Source text>
----

In [2]:
from pyspark.sql import SparkSession

spark = SparkSession.builder.getOrCreate()

# Frequent Pattern Mining

> __Note:__ marked as _experimental_

Mining frequent items, itemsets, subsequences, or other substructures is usually among the first steps to analyze a large-scale dataset, which has been an active research topic in data mining for years.  
See Wikipedia association rule learning for more information: 
https://en.wikipedia.org/wiki/Association_rule_learning


## FPGrowth

### `pyspark.ml.fpm.FPGrowth` and `pyspark.ml.fpm.FPGrowthModel`
Spark's official documentation explains this one really well actually. To quote the API Guide:
> A parallel FP-growth algorithm to mine frequent itemsets. The algorithm is described in [Li et al., PFP: Parallel FP-Growth for Query Recommendation LI2008](http://dx.doi.org/10.1145/1454008.1454027). PFP distributes computation in such a way that each worker executes an independent group of mining tasks. The FP-Growth algorithm is described in [Han et al., Mining frequent patterns without candidate generation HAN2000](http://dx.doi.org/10.1145/335191.335372)

----

Stored data entries:
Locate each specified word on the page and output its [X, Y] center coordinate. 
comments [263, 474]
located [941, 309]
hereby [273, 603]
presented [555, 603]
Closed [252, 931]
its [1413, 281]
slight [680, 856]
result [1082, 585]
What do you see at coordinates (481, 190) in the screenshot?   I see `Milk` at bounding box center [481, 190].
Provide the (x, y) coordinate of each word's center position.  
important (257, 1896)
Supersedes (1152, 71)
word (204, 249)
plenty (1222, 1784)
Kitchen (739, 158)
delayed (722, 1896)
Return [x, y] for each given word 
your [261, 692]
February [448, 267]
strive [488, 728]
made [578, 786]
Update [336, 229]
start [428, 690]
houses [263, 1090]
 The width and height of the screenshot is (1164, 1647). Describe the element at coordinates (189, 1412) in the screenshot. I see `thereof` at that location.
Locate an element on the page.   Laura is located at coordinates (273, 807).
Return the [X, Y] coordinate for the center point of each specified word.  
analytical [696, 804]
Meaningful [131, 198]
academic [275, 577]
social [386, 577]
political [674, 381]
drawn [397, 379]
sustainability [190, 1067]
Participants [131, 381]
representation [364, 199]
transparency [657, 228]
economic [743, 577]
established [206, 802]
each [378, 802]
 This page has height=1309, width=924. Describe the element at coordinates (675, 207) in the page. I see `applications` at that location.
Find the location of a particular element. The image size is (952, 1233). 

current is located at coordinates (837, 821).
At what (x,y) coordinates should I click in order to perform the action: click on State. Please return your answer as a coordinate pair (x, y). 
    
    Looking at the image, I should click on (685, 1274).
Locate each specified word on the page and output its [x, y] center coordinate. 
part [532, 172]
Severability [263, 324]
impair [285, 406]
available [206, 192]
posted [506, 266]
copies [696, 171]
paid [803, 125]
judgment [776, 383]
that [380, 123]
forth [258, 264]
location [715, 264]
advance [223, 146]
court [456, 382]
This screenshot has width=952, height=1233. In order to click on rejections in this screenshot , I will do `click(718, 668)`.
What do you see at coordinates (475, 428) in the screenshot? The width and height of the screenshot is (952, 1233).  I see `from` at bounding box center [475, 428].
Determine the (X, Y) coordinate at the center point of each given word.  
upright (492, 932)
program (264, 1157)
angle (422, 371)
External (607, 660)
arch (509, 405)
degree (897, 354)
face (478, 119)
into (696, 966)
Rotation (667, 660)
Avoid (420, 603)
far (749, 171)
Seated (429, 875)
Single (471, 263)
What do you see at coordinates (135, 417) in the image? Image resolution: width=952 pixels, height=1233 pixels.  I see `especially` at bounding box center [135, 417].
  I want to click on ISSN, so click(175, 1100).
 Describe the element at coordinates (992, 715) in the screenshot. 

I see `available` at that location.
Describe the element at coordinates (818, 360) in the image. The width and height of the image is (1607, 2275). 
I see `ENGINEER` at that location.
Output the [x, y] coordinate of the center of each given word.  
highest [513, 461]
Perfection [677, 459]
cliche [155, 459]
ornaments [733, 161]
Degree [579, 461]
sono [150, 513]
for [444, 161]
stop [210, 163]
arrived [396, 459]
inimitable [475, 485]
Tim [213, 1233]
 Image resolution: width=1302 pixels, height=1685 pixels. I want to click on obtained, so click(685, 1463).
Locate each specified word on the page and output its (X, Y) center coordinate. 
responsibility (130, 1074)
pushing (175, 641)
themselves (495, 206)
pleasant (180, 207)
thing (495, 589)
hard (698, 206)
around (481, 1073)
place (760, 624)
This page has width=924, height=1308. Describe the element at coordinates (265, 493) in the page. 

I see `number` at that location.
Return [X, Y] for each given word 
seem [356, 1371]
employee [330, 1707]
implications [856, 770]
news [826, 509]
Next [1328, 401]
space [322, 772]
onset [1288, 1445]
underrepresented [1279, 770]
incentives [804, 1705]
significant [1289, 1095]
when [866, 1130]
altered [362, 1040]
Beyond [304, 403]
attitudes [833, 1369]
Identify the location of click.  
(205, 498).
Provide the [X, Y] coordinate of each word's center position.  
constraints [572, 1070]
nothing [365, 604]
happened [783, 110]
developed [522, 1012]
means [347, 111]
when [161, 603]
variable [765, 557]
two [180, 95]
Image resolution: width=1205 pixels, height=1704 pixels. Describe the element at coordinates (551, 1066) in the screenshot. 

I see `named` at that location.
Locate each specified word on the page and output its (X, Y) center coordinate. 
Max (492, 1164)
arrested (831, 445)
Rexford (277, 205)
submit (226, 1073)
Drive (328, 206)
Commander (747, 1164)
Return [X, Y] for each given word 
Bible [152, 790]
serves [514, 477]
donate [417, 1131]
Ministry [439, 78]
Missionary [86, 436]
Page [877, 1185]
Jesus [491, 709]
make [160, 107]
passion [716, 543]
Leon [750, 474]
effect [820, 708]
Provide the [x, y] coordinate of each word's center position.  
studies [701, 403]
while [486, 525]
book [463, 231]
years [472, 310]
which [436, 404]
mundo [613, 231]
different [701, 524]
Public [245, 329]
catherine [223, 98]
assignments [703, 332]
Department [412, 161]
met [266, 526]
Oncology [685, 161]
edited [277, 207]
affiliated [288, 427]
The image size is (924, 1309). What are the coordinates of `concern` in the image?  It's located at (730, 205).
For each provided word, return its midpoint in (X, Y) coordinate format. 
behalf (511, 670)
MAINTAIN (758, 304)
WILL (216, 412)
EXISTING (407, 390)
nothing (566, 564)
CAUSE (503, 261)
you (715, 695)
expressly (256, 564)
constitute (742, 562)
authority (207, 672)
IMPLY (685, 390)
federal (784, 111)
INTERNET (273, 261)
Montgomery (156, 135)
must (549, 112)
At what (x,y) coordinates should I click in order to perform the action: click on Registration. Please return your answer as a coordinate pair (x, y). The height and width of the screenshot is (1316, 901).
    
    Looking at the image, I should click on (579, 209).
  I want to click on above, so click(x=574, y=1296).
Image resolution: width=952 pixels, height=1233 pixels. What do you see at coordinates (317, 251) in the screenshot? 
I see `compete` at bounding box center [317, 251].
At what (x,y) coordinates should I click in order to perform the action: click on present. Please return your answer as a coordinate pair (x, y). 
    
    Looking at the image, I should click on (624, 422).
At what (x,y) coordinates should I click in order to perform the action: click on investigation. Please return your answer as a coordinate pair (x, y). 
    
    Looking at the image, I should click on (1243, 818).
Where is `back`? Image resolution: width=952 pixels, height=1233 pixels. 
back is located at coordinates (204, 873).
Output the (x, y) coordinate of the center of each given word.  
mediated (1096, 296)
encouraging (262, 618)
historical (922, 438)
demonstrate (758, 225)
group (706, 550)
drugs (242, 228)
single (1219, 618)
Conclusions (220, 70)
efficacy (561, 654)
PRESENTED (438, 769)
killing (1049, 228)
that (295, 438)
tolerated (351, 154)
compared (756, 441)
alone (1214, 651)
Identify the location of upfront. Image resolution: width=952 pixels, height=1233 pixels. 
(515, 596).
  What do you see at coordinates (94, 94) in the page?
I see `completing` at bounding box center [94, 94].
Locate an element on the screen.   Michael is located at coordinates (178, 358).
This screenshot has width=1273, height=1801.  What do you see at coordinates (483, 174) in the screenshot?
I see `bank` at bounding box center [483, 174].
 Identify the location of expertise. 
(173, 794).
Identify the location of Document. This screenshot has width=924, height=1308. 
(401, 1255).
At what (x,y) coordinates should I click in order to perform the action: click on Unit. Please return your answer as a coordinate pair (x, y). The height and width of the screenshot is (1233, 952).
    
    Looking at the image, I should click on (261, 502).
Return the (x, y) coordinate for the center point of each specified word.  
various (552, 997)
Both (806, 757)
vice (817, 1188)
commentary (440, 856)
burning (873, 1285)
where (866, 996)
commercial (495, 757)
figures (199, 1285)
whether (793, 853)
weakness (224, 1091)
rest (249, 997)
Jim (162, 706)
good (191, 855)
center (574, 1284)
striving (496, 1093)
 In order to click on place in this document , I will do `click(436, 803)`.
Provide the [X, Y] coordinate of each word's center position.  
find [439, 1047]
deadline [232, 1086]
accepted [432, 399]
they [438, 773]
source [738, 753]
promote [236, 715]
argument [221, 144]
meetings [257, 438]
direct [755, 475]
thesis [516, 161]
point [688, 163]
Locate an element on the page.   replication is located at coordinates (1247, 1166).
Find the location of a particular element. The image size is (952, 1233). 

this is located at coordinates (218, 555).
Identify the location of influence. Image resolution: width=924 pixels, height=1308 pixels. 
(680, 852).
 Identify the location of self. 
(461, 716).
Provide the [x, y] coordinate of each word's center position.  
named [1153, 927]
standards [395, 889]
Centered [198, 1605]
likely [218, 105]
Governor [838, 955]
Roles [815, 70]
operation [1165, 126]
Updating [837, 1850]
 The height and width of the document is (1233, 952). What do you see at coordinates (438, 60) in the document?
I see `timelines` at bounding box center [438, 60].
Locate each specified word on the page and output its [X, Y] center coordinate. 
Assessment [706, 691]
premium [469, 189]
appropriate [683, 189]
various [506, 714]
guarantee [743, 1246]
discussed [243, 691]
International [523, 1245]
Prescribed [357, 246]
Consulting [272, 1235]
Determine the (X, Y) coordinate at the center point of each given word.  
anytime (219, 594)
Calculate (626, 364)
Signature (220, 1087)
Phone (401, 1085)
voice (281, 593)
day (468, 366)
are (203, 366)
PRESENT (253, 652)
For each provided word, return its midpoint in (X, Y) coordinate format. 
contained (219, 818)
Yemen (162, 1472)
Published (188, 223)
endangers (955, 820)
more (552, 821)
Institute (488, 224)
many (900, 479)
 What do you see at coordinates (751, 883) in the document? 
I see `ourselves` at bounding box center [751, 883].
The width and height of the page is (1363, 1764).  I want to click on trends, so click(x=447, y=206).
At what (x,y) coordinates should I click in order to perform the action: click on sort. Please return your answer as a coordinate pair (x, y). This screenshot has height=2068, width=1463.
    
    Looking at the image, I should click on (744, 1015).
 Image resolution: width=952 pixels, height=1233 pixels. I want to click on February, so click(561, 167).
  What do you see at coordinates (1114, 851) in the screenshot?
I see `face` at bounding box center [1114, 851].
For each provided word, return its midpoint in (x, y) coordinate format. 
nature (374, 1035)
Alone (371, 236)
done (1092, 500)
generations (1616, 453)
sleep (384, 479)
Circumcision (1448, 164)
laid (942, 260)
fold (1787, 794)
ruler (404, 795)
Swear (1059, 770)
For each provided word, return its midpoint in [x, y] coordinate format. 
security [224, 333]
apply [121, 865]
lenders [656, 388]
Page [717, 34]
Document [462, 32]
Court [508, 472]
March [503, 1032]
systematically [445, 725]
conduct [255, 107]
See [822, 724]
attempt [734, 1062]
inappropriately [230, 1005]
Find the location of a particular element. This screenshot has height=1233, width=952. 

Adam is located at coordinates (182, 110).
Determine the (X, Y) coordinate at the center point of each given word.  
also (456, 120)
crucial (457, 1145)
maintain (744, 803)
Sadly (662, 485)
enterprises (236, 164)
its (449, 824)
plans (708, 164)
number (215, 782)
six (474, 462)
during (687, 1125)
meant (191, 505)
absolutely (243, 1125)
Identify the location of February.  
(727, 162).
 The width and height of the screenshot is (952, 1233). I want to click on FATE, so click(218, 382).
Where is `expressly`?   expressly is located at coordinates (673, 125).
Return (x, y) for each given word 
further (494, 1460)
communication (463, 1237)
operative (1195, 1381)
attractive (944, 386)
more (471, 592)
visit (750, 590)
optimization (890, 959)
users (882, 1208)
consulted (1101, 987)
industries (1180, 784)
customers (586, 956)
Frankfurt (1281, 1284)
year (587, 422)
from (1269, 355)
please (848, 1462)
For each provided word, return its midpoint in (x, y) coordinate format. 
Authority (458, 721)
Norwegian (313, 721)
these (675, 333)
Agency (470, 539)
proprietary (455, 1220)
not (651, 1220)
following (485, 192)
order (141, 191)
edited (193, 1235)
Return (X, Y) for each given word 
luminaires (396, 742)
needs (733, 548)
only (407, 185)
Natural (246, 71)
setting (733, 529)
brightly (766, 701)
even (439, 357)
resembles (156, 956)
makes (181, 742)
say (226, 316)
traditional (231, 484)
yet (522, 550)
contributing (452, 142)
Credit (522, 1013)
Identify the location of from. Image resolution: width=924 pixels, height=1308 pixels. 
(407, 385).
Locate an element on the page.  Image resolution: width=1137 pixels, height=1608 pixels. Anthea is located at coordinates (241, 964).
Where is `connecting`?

----

Directive> Quote the whole frequent pattern mining text word for word. These lines come from a separate source.

Task response>
In [2]:
from pyspark.sql import SparkSession

spark = SparkSession.builder.getOrCreate()

# Frequent Pattern Mining

> __Note:__ marked as _experimental_

Mining frequent items, itemsets, subsequences, or other substructures is usually among the first steps to analyze a large-scale dataset, which has been an active research topic in data mining for years.  
See Wikipedia association rule learning for more information: 
https://en.wikipedia.org/wiki/Association_rule_learning


## FPGrowth

### `pyspark.ml.fpm.FPGrowth` and `pyspark.ml.fpm.FPGrowthModel`
Spark's official documentation explains this one really well actually. To quote the API Guide:
> A parallel FP-growth algorithm to mine frequent itemsets. The algorithm is described in [Li et al., PFP: Parallel FP-Growth for Query Recommendation LI2008](http://dx.doi.org/10.1145/1454008.1454027). PFP distributes computation in such a way that each worker executes an independent group of mining tasks. The FP-Growth algorithm is described in [Han et al., Mining frequent patterns without candidate generation HAN2000](http://dx.doi.org/10.1145/335191.335372)